膠原病って?病気の種類となりやすい人の特徴

膠原病は一つの病気の名前ではなく、20ほどある病気の総称となります。関節リウマチも膠原病の一つで他にもたくさん膠原病は存在します。

 

主な膠原病一覧

  • 関節リウマチ
  • シュエーグレン症候群
  • 全身性エリテマトーデス
  • 強皮症
  • 多発性筋炎・皮膚筋炎
  • 混合性結合組織病
  • ベーチェット病
  • 成人ステイル病
  • RS3PE症候群
  • CREST症候群
  • リウマチ性多発筋痛症
  • 抗リン脂質抗体症候群
  • 再発性多発軟骨炎
  • 強直性脊椎炎
  • 乾癬性関節炎
  • 結節性多発動脈炎
  • 顕微鏡的多発血管炎
  • 多発血管炎性肉芽腫症
  • 好酸球性多発血管炎性肉芽腫症
  • 大動脈炎症候群

 

膠原病には共通の症状があります。関節が腫れたり痛くなったりする症状が共通して見られます。

他には皮膚が赤い斑状の皮疹がでたりもします。関節に痛みや腫れがあったり、皮膚の異常がみられた場合は膠原病の可能性があります。女性の中年の方に多いのも特徴です。

 

 

そもそも膠原病とは?

膠原病には共通する3つの条件があります。一つ目は関節の症状があること、2つ目が結合組織の炎症、3つ目が自己免疫の病気です。
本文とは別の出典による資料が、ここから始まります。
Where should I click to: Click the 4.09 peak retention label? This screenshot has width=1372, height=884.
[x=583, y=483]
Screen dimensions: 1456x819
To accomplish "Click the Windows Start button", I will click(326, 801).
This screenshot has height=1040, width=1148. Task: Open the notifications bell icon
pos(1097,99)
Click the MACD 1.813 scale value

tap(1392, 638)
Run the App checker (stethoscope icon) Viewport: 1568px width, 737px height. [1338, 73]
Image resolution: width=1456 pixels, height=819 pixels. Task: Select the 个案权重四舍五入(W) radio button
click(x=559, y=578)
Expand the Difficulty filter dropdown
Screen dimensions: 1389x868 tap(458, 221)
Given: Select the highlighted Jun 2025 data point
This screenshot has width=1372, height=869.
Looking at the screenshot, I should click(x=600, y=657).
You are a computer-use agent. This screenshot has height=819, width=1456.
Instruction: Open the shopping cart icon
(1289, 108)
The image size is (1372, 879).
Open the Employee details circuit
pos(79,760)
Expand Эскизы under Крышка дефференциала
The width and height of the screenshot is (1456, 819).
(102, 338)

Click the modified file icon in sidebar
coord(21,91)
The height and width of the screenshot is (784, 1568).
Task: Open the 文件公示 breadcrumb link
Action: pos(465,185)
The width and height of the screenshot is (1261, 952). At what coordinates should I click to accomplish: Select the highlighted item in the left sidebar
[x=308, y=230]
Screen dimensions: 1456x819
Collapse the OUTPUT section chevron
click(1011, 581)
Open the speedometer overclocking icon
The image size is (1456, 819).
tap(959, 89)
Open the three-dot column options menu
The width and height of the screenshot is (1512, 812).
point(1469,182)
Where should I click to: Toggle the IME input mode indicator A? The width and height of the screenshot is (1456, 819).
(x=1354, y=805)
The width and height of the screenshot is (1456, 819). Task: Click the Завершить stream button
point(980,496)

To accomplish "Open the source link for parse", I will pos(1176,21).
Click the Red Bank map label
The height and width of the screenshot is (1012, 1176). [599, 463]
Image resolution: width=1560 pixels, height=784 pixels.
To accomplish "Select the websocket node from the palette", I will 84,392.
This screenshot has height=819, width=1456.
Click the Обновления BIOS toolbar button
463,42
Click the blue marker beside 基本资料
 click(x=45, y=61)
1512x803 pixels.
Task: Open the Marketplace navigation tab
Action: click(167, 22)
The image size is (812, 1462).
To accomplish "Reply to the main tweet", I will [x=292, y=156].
関節が痛かったり腫れたり動かしにくかったりしますが、四十肩や五十肩、痛風、変形性関節症でもそのような症状はでてきます。

 

膠原病は関節の症状だけではその特徴を満たしていません。結合組織というのは血管とその周りにある組織をつないでいるものです。

結合組織は全身にあってそれが炎症を起こしてしまうと複数の器官に障害がでてくるので、様々な症状がでてきます。

 

免疫というのは外からくるウイルスなどを追い払う防御のことです。自己免疫というのはウイルスや細菌などから身体を守る免疫細胞などが自分の体内の組織を攻撃することです。

この3つが揃っているものを膠原病といいます。なぜ起こってしまうのかということはまだ解明されていません。

 

 

膠原病の主な病気の種類と特徴

関節リウマチ

最も有名な膠原病は関節リウマチですが、その患者数は70〜100万人いると言われています。膠原病の患者数は推計150〜200万人と言われています。

関節リウマチになりやすい年齢は40〜60歳で、症状は関節のかわばりや腫れ、痛みです。

 

 

シュエーグレン症候群

ドライアイやドライマウス、多関節炎、レイノー現象が主な症状です。患者数は7万人で、なりやすい年齢が40〜60歳。

進行すると関節や皮膚だけでなく血液やリンパ節、肝臓、心臓、肺、胃、腎臓など全身に障害が起こります。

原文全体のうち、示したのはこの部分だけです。